Here is the sample text:

"xpath": "//*[@id=\"eHanaFrame_LCtl_dayCell_20210922\"]/div",
"firstOnly": false,
"matches": [
{
  "name": "DIV",
  "text": "**9 AM-9:50 AM Jones, Indiana (DOB: 01/01/1901)9/22/2021**View AppointmentView Documentation , 9:00 AM - 9:50 AMJJones, Indiana (DOB: 01/01/1901), 9:00 AM - 9:50 AMJones, Indiana (DOB: 01/01/1901) (Outpatient Progress Note) ",
  "data-classification": "Scheduling",
  "class": "CalendarGridEvent_Scheduled_Divided",
  "id": "eHanaFrame_LCtl_ctl243"

And here is the RegEx:

(?<="text": ").*(?=View AppointmentEnter|View AppointmentView Documentation)

Edit: Target selected text is in markdown bold notation.

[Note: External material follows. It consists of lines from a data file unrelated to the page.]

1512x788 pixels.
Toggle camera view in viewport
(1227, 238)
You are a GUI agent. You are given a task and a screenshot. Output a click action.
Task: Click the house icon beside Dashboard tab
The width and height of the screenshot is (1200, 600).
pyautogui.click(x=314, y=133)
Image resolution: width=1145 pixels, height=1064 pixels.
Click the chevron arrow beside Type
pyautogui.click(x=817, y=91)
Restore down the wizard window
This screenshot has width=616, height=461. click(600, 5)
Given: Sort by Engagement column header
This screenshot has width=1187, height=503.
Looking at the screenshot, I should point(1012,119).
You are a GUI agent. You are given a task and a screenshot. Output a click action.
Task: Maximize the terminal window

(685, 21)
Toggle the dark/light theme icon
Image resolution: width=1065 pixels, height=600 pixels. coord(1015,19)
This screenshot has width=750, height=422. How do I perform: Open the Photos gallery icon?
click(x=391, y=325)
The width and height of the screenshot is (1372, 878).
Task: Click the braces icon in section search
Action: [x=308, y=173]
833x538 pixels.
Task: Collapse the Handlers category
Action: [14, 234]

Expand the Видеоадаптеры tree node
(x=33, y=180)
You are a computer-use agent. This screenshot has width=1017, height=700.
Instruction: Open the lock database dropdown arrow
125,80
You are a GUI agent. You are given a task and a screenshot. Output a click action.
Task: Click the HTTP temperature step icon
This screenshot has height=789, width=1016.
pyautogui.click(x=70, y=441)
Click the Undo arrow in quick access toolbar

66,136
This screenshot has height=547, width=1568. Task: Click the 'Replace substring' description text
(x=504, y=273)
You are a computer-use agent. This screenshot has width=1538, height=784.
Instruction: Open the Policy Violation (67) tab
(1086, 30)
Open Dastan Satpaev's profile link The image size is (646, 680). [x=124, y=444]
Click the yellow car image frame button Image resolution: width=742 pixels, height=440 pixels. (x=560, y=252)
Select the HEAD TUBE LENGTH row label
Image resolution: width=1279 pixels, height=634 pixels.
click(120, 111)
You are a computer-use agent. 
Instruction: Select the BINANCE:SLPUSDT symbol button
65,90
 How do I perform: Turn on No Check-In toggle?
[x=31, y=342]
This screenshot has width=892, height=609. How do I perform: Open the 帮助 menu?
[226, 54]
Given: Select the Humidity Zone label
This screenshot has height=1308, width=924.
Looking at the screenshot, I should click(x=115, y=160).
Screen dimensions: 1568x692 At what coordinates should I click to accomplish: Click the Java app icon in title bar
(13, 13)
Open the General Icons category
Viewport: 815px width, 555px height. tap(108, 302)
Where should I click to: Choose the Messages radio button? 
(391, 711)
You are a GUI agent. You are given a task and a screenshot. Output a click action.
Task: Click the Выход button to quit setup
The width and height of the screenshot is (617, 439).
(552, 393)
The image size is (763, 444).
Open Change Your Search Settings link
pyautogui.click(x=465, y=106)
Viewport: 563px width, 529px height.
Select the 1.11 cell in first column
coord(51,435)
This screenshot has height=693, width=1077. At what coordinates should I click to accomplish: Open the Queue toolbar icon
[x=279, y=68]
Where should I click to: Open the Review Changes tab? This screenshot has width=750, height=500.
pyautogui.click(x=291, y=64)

ComplexPoint · September 26, 2021, 7:45pm

Show works where tell fails, and the minimum is always:

some sample input (you've given us that)
an example of the output that you want. (we still need to see that)

A thread title that names a small component of a possible (but failing) solution also tends to harvest much less attention and help than a thread which names the problem that you are trying to solve.

What's the use case ?

ComplexPoint · September 26, 2021, 7:58pm

Incidentally, as the list of matches is well-formed json, you could read it in a JavaScript action and extract the text property directly as matches[0].text

Once you have a string like:

"9 AM-9:50 AM Jones, Indiana (DOB: 01/01/1901)9/22/2021View AppointmentView Documentation , 9:00 AM - 9:50 AMJJones, Indiana (DOB: 01/01/1901), 9:00 AM - 9:50 AMJones, Indiana (DOB: 01/01/1901) (Outpatient Progress Note) "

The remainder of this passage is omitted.